In your terminal run the following:

curl -LO https://storage.googleapis.com/minikube/releases/latest/minikube-linux-amd64

sudo install minikube-linux-amd64 /usr/local/bin/minikube

Starting Minikube and Testing Installation


After you have successfully installed Minikube we need to start and test the cluster to make sure everything is working correctly.

1. Add your user to the docker group

Note - If this step was performed when Docker was installed, it can be skipped.

In your terminal, run:

sudo usermod -aG docker $USER && newgrp docker

Log out of the user profile and log back in so these changes take effect. If running inside a VM, you will need to restart the entire machine, not just log out.
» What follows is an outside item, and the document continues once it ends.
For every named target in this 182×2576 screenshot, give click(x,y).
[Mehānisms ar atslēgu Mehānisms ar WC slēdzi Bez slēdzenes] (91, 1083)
2. Start with the default driver:

In your terminal, run:

minikube start

Your output should look similar to this:

2. Check Minikube Status

After you see a Done! message in your terminal, run minikube status to make sure the cluster is healthy. Pay particular attention that the apiserver is in a "Running" state.

3. Install kubectl

In your terminal run the following:

curl -LO "https://dl.k8s.io/release/$(curl -L -s https://dl.k8s.io/release/stable.txt)/bin/linux/amd64/kubectl"

sudo install -o root -g root -m 0755 kubectl /usr/local/bin/kubectl

4. Test kubectl

Lastly, open up your terminal and make sure that you can run kubectl version

Note - the client and server can be off by one minor version without error or issue.